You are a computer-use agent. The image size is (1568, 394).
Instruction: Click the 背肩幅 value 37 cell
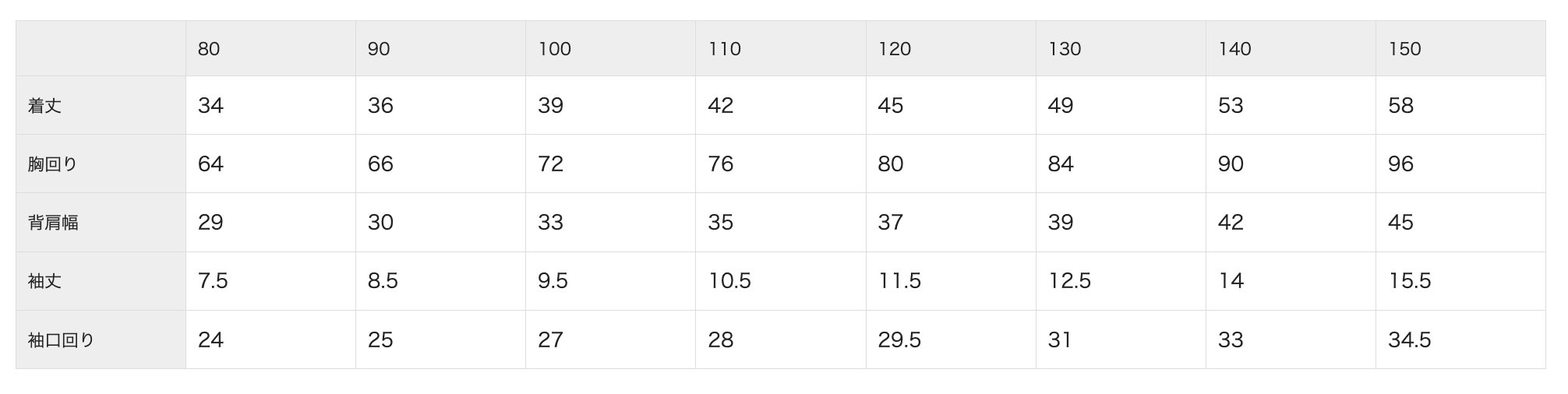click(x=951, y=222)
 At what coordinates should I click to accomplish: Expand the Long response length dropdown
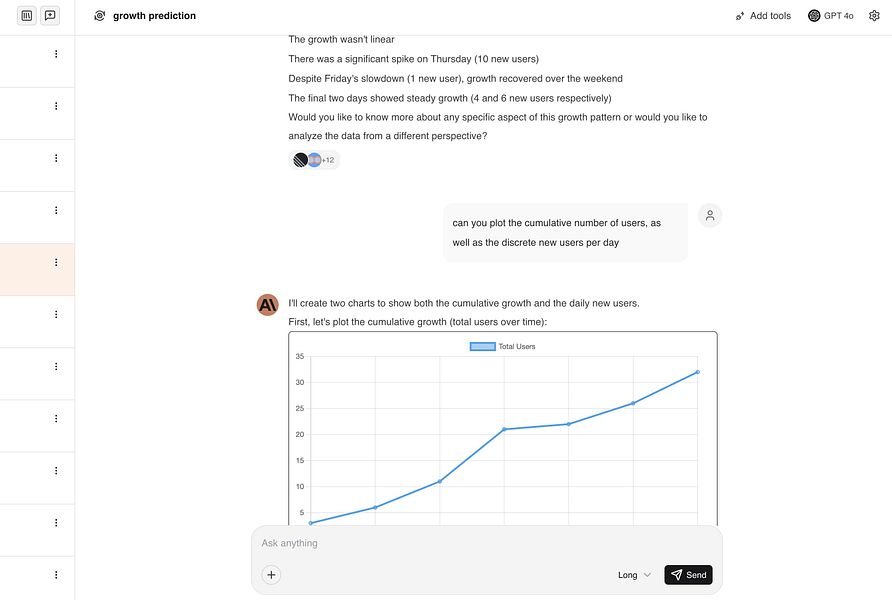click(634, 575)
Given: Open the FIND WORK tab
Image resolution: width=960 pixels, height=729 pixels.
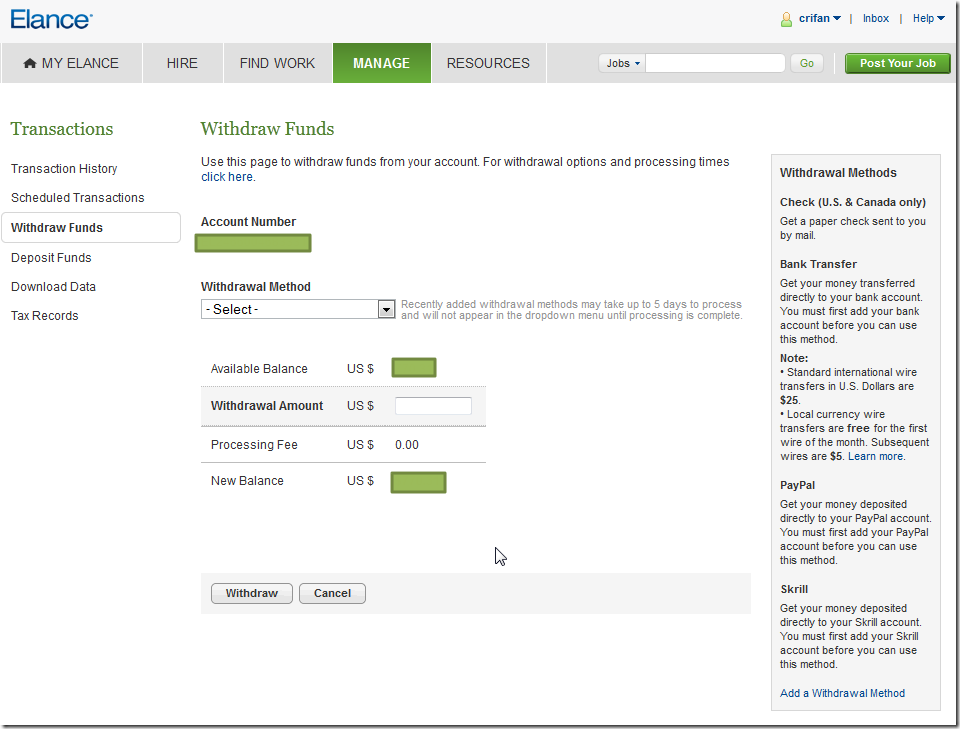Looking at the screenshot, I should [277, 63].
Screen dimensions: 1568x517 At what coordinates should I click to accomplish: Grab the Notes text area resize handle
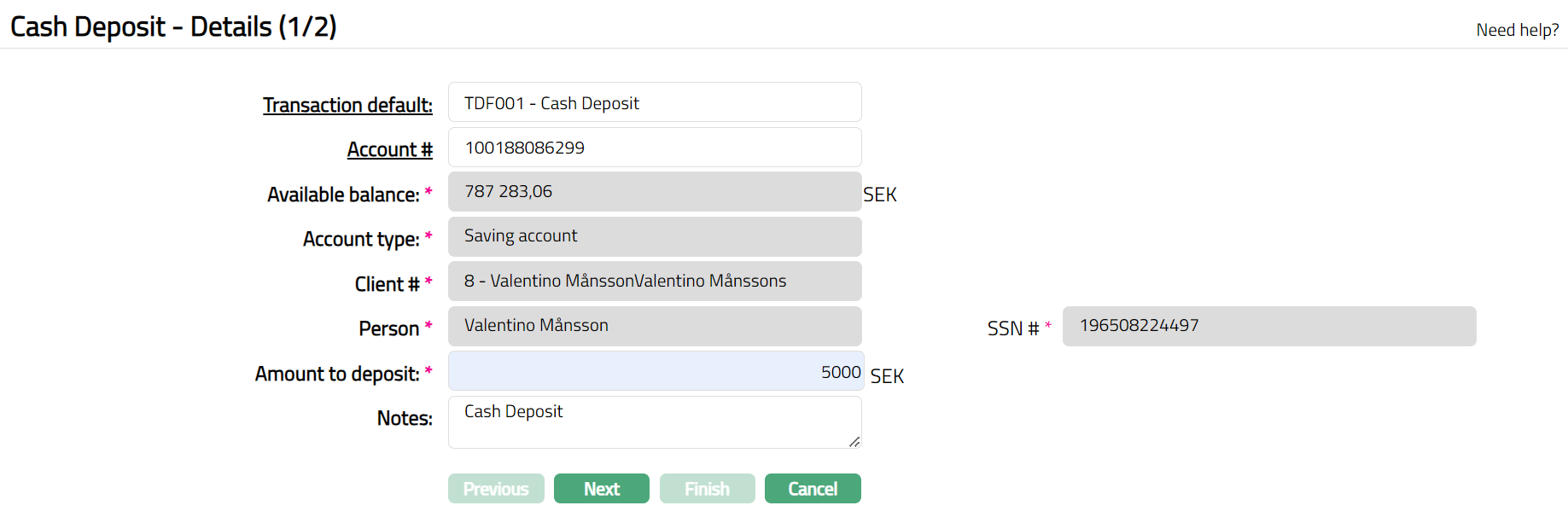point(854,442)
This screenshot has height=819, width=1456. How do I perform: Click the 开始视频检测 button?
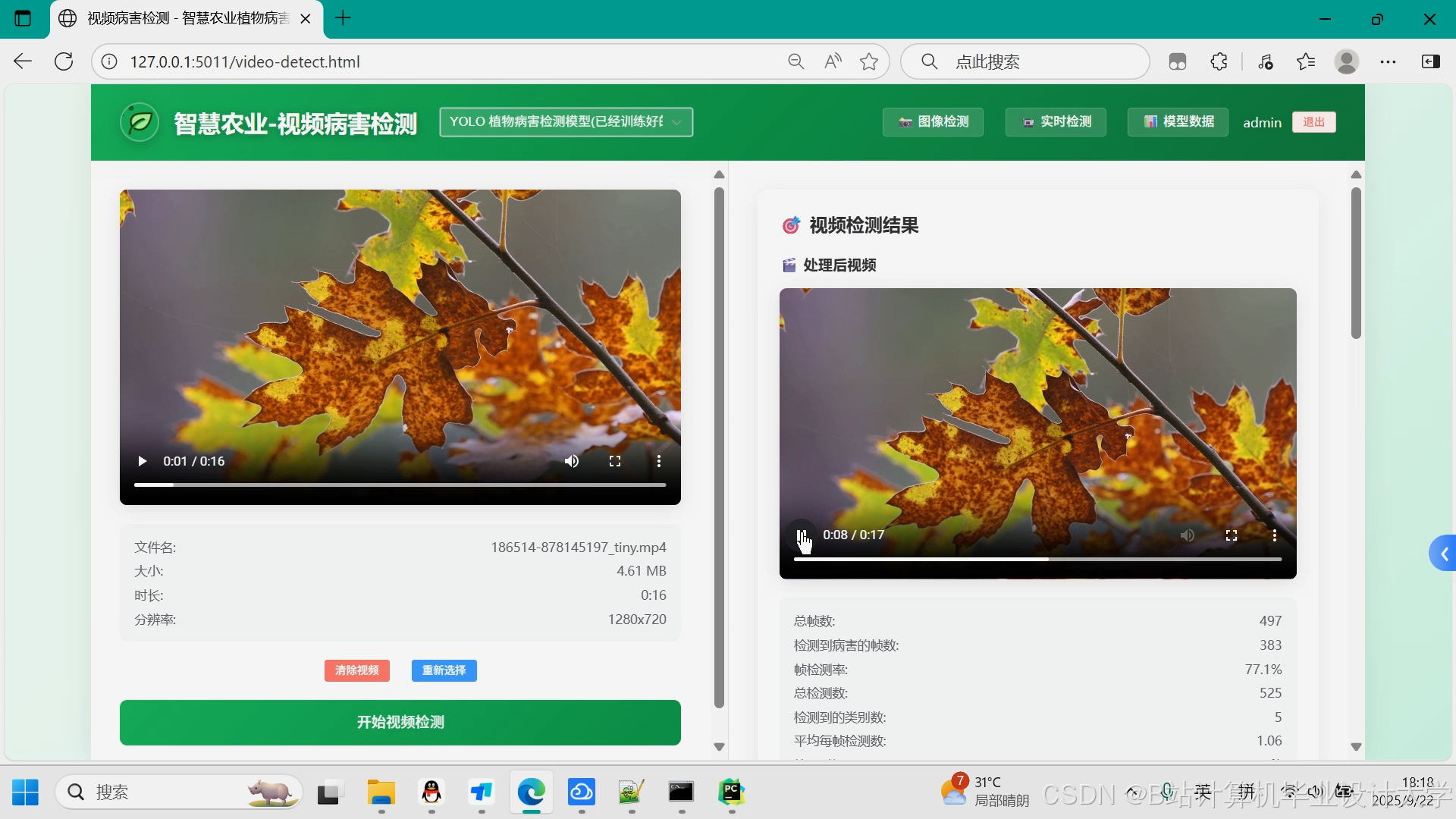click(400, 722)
=======
> _Problem to work on_
Can you retype all five entries above word for word, leaving the pictures out?

> _Output for this task_
You are a computer-use agent. The image size is (1568, 394).
Instruction: Click the 背肩幅 value 37 cell
click(x=951, y=222)
 At what coordinates should I click to accomplish: Expand the Long response length dropdown
click(634, 575)
Given: Open the FIND WORK tab
Image resolution: width=960 pixels, height=729 pixels.
Looking at the screenshot, I should [277, 63].
Screen dimensions: 1568x517 At what coordinates should I click to accomplish: Grab the Notes text area resize handle
point(854,442)
This screenshot has height=819, width=1456. How do I perform: Click the 开始视频检测 button?
click(400, 722)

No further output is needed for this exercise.